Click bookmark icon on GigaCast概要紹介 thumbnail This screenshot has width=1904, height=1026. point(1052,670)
* * *
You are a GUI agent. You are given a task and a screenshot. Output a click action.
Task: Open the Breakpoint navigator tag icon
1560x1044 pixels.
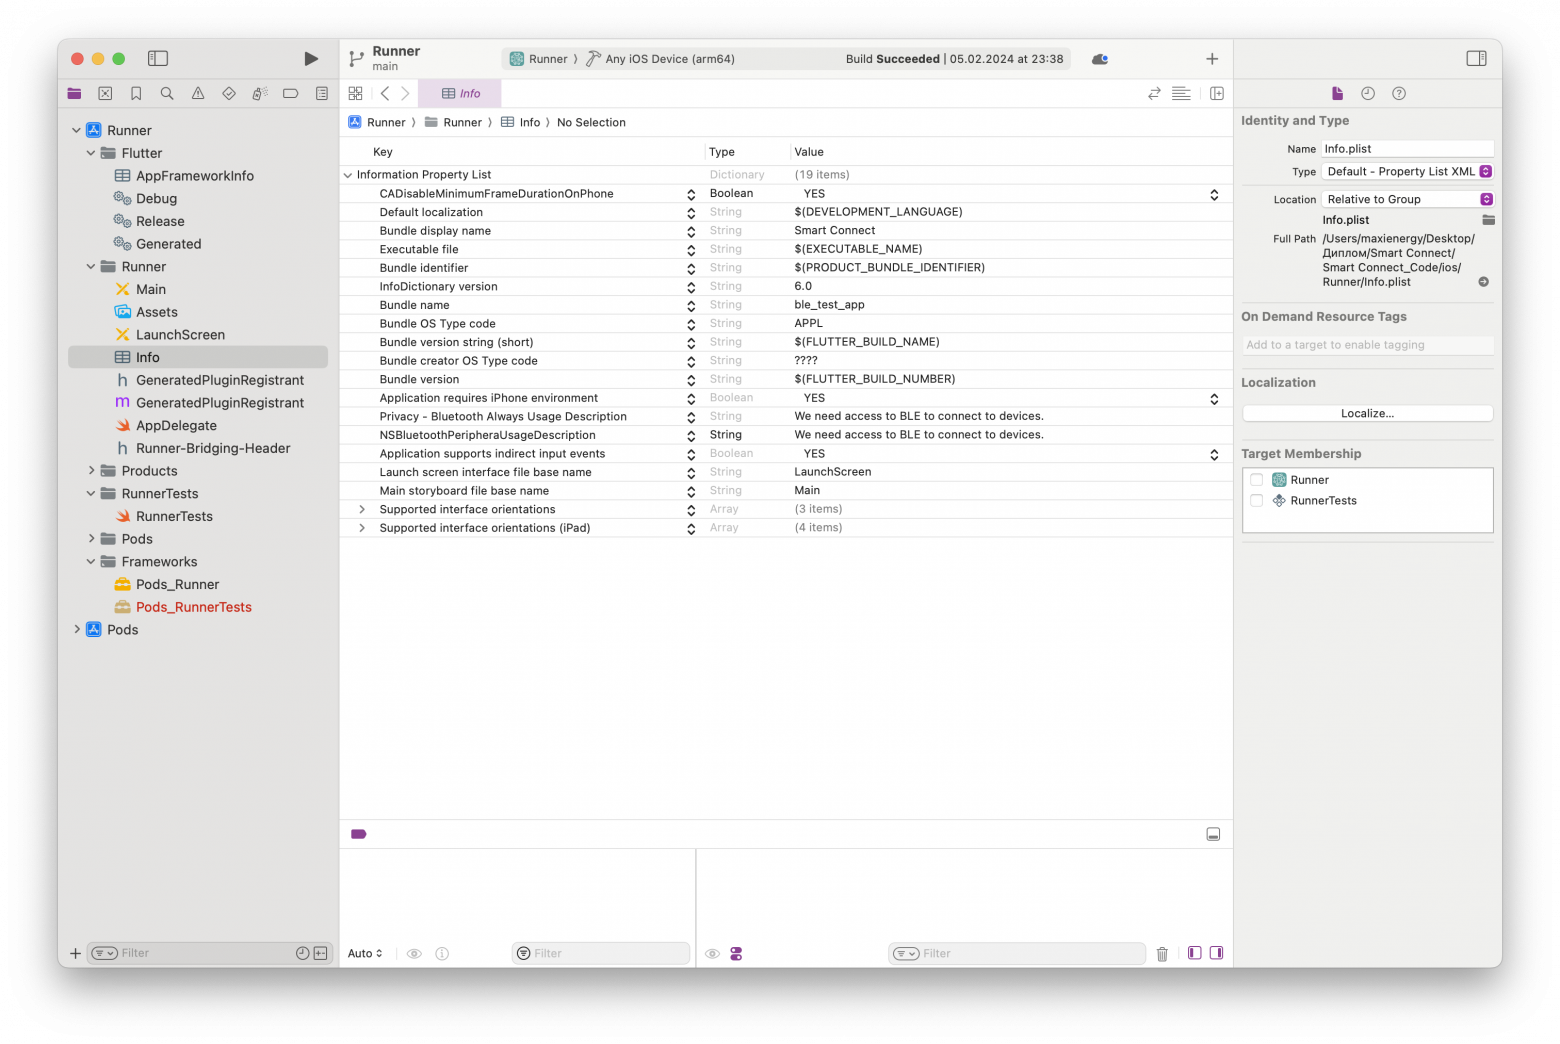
* * *
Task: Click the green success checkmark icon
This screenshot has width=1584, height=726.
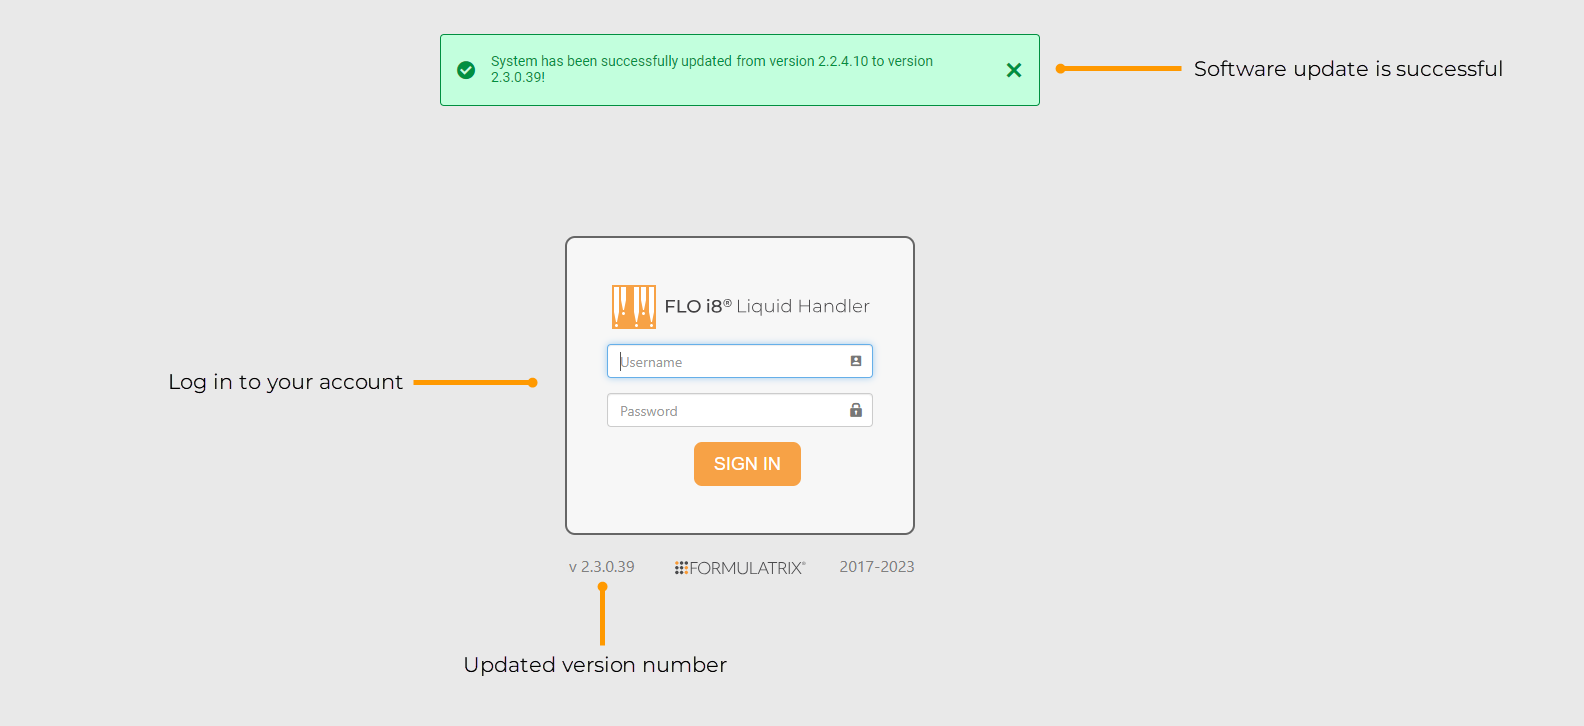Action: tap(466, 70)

● **Task details**: Going through the listing above line by line, tally those containing "icon" and state only the total.

● **Completed task**: 3